Burndown charts force me to consider my design in terms of scope scope and to lay out tasks in a manner that’s much more productive than just “doing” them.

     The second major lesson that I learned was the value of giving design the proper amount of time: in all of my prior projects, I’d been forced to spend at least a few weeks on the core design specifically, and I never realized how critical that is to creating good and interesting design in the projects I work on and make. Basements & Bugbears’ design suffered drastically from a lack of thought.

 

I feel like there is more interesting and engaging gameplay that could better serve our experience goals, we just didn’t look hard enough or spend the time finding it.

 

Ultimately I don’t think the game as a whole experience is bad as a result, but the core game loop is fairly weak and bland. The game is carried by its writing, rather than its design, which is something I’m not fond of.

     I’ve learned a couple of things on the subject of writing: the first is that I don’t love making narrative games. I love making games with narratives, but without interesting systems to accompany them, I as a designer become bored. I love playing narrative games, but that’s because I didn’t write them: every line and piece of dialogue is a surprise, a reward.

 

In making narrative games, I lose all the surprise and emergence I get from making systems-based games.

 

I like making games that feel good and that have enough depth in their systems that I can play through and feel surprised and rewarded in play despite the fact that I’ve made them. The issue with a strictly narrative game is that nothing surprises me: I know every word, every line. There’s nothing new for me to explore when I myself am playing it, as I’m already familiar with everything that will happen.

     My other lesson in games writing is that it takes a lot of time. I can write very quickly, and expected writing a 150-line character conversation to take me an hour at most. I was rapidly proved incredibly wrong, as such a dialogue would often take me up to four hours to finish.This game was my first experience with significant games writing, and the piece of information I did not know going in was that reading in games has to be fun.

 

Reading a sentence in a game has to be as fun as jumping in Mario or shooting in Halo, or nobody will read it.

 

I often found myself “finishing” a dialogue, playing through it, and cutting 80-90% of what I wrote and writing again. I had to always pursue what was the most engaging writing, or I’d lose the player.

Ultimately, I’ve learned that I never quite want to make a game exactly like Basements & Bugbears again, which is good: it exists, I’m proud of it, and I should want to make better things now that I know how.

Were I to start over knowing everything I know now, I’d make a narrative game in the same fashion as I have, but spend more time crafting more interesting gameplay elements to make it more fun to just play. I love the characters, I love their stories, and I’m going to write and draw and code some additional content before release for my own sake because I want to, but I plan on making narrative games very differently now that I’ve made one.

     At the end of the day, I’m really happy that what was a learning experience for me could bring smiles to the faces of so many people. I don’t plan on making this exact game again, and I’m happy that people saw themselves in our little game.

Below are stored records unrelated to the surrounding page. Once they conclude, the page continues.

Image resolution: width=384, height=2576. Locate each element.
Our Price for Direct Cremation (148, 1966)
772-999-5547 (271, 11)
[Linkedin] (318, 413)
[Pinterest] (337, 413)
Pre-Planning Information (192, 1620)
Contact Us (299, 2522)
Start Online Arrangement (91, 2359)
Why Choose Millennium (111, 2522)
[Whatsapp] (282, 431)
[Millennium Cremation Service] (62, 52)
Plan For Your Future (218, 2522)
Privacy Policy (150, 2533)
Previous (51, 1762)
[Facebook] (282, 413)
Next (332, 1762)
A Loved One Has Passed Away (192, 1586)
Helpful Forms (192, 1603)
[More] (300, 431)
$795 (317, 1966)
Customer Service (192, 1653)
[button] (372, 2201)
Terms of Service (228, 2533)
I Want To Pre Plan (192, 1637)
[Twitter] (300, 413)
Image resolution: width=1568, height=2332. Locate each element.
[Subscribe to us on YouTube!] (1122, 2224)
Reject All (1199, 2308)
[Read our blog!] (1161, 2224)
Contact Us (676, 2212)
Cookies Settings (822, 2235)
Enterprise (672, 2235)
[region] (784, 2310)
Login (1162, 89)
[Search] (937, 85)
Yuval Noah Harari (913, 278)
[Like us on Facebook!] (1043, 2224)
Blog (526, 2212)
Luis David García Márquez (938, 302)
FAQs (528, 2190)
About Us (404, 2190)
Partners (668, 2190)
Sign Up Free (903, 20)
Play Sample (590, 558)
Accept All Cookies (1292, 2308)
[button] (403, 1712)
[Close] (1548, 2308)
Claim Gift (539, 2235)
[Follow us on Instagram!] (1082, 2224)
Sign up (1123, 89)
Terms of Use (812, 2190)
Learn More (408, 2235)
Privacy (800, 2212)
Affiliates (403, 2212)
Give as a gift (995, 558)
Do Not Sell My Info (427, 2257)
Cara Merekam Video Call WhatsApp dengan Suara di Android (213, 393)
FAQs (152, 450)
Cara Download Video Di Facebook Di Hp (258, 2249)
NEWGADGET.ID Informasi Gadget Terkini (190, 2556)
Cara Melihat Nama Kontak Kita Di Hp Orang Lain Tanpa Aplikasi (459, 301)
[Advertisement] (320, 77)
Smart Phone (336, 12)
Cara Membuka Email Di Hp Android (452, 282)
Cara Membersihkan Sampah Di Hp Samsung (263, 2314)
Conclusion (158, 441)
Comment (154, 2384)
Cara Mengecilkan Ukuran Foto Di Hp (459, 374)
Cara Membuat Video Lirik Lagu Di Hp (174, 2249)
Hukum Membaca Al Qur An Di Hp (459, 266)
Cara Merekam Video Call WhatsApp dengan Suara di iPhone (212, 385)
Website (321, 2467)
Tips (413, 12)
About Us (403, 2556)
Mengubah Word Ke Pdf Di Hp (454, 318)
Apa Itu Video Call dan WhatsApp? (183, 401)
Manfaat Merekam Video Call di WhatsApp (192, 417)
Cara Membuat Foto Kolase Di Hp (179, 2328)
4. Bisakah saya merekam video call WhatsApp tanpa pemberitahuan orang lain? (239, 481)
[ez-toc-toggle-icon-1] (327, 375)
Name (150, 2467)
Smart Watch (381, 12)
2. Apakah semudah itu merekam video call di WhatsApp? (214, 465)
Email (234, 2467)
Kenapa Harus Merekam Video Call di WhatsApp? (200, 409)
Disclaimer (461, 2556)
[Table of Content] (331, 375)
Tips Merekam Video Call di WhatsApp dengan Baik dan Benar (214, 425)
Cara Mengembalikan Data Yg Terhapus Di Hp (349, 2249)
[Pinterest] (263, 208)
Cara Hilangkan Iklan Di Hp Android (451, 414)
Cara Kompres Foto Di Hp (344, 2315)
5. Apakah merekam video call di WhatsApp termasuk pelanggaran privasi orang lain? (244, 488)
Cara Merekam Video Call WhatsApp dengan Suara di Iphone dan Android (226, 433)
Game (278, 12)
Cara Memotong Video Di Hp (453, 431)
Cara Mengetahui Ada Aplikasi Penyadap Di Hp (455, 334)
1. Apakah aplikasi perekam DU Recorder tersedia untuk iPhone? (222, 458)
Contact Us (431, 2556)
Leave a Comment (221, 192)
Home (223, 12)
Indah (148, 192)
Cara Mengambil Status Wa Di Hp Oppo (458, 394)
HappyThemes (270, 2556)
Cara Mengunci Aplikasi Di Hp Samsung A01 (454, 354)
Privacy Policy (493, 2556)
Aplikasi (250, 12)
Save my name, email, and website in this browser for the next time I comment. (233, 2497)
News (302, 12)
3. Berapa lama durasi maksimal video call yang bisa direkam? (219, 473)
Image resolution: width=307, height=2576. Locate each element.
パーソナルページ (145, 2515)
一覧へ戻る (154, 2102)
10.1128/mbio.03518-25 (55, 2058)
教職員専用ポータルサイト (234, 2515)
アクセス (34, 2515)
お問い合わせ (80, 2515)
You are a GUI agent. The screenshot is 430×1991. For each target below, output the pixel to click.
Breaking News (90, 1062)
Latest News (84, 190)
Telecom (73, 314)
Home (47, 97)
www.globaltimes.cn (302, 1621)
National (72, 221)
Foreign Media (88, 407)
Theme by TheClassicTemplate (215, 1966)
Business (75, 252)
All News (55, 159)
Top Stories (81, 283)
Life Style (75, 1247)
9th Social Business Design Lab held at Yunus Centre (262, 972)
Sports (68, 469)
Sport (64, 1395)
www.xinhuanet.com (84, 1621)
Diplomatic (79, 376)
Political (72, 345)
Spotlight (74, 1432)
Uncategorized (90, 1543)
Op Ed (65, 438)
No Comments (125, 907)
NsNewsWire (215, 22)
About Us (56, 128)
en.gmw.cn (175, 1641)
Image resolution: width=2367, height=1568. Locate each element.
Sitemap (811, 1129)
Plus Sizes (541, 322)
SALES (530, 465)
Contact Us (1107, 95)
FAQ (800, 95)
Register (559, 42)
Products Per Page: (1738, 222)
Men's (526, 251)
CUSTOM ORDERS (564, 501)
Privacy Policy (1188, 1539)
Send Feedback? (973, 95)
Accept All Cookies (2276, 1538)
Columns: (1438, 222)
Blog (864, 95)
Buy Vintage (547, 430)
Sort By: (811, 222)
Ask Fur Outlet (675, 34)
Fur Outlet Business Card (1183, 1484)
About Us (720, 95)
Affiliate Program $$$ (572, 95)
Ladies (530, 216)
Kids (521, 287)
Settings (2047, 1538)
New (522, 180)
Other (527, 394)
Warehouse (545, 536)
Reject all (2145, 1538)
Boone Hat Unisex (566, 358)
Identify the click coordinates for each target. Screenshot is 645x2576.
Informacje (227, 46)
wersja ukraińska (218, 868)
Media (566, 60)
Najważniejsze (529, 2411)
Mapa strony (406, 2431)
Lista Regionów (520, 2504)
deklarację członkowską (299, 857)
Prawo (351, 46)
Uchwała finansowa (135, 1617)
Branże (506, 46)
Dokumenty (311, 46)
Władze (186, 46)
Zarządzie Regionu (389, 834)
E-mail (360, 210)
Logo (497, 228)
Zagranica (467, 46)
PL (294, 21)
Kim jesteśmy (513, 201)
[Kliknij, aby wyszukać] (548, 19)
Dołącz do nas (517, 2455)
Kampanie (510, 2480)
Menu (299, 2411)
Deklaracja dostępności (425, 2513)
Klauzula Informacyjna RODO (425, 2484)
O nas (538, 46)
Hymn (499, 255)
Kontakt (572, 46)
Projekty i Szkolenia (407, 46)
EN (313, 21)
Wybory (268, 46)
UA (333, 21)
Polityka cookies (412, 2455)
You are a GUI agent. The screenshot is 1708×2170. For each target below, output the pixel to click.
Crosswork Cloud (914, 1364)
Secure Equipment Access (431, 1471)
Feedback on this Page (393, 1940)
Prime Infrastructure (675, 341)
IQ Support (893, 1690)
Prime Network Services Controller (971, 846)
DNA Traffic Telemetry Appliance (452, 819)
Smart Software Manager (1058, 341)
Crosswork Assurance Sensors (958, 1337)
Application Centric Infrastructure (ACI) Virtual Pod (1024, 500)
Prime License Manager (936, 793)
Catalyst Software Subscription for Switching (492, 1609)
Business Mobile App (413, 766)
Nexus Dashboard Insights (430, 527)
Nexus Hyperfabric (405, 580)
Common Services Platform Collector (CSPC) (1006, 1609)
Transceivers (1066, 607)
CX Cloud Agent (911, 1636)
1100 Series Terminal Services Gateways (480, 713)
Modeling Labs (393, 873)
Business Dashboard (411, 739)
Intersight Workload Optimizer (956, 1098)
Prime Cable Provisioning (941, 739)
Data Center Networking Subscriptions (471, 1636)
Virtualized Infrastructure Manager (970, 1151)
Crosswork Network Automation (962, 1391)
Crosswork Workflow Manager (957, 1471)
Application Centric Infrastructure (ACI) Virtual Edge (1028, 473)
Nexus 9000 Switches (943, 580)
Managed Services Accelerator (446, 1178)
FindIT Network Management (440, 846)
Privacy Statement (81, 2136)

     The final lesson I learned is that I need to share my games outside of the small school community that I am a part of. I wasn’t proud of or happy with Basements & Bugbears until I decided to share it with one of my friends back home –– the partial inspiration for Gene, the smoking bird character –– and they told me that they had never heard their struggles put to words in the way Gene had. That reminded me who I was making games for, and why it was important for me to keep working on B&B.